Ages & Stages:
Talk to Action – Session 2 Recap
On April 30th, partners gathered for the second session of our Talk to Action series, bringing four Collaborative Action Networks—Early Learning, High School & Beyond, Wellbeing & Mental Health, and Racial Equity—into the same room to cross-collaborate within their respective outcome areas. Where Session 1 surfaced the adaptive challenges and conflict dynamics holding the status quo in place, Session 2 had us dig our heels in deeper using the Equitable Results Framework (adapted from the Annie E. Casey Foundation) to align on the Results statement, universal population, and focus population that anchors each CAN’s work.
A deep thank-you to our Data Council for the CAN Data Menu—the shared, data-informed guide that made the difference between an aspirational conversation and a concrete one.
Building Momentum: Partners Ground Strategy in the Equitable Results Series
Session 2: Aligning on Results, Populations, and Indicators
Results Statement: A Common Goal, Differentiated by Population
Each CAN worked to sharpen its Results statement—the condition of well-being we are pursuing for a whole population by a defined year. The richest discussion came in differentiating between the universal population (the whole group of young people the result speaks to) and the focus population (those for whom outcomes are most inequitable today, and where targeted strategies are most needed). Naming both with intention is what keeps the work universal in ambition and equitable in design.
Core Indicators & the CAN Data Menu
With Results statements in view, groups used the CAN Data Menu to determine the core indicators that will tell us whether the condition of well-being is actually improving. These indicators—paired with a baseline and source—are what make a Results statement measurable rather than rhetorical, and they set the stage for the performance measures each CAN will commit to in the coming school year.

Listed records:

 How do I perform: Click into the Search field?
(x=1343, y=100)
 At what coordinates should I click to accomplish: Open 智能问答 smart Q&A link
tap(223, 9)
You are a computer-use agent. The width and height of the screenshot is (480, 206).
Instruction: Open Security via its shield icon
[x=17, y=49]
...
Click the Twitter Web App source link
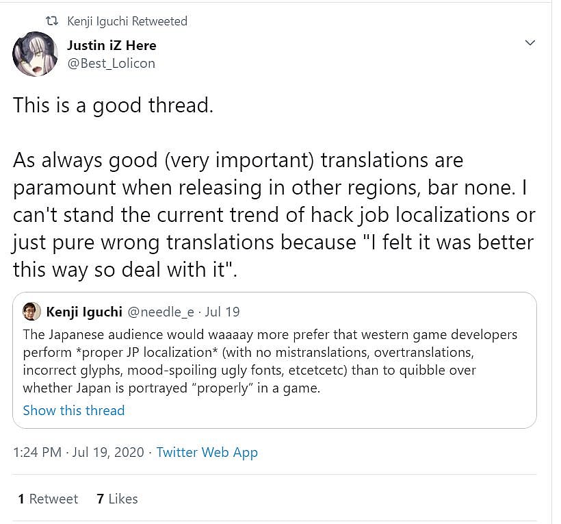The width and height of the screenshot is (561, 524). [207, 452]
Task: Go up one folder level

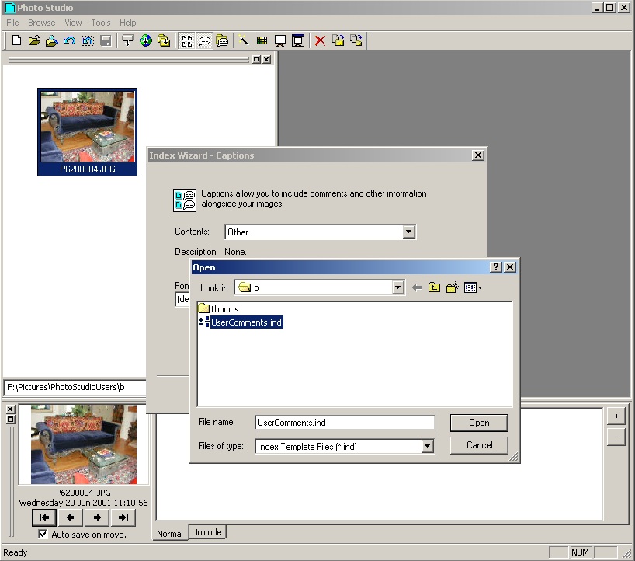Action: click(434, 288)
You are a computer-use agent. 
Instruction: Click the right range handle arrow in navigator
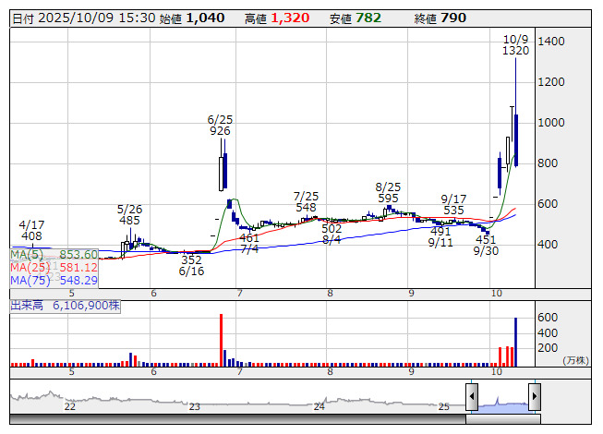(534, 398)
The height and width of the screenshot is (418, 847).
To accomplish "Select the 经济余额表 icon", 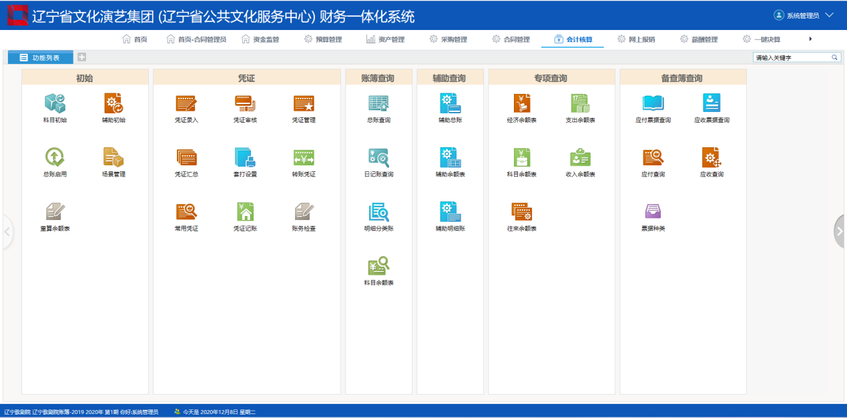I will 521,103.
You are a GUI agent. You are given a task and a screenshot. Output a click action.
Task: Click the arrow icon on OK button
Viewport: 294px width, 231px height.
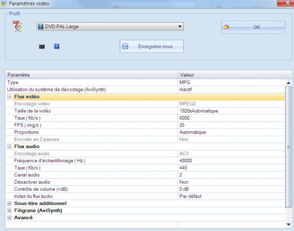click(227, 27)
...
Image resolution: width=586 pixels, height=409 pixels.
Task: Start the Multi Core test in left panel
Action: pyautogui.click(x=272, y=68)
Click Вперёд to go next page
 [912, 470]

What this exercise asks:
a: Reproduce the part of the session recap that opens with the words containing "A deep thank-you" and closes with "a concrete one.".
b: Using the session recap, decide whether each statement is correct, answering yes or no and quoting the words that decide it: (i) Session 2 brought four Collaborative Action Networks together. (ii) The Data Council developed the Equitable Results Framework. (iii) The focus population is the whole group of young people the result speaks to.
c: According to the session recap, why did the groups determine core indicators for their Results statements?

Replies:
a:
A deep thank-you to our Data Council for the CAN Data Menu—the shared, data-informed guide that made the difference between an aspirational conversation and a concrete one.

b:
(i) Yes: "bringing four Collaborative Action Networks—Early Learning, High School & Beyond, Wellbeing & Mental Health, and Racial Equity—into the same room."
(ii) No: "the Equitable Results Framework (adapted from the Annie E. Casey Foundation)."
(iii) No: "the universal population (the whole group of young people the result speaks to) and the focus population (those for whom outcomes are most inequitable today, and where targeted strategies are most needed)."

c: The core indicators show whether the condition of well-being is actually improving. Paired with a baseline and source, they make a Results statement "measurable rather than rhetorical." They also set the stage for the performance measures each CAN will commit to in the coming school year.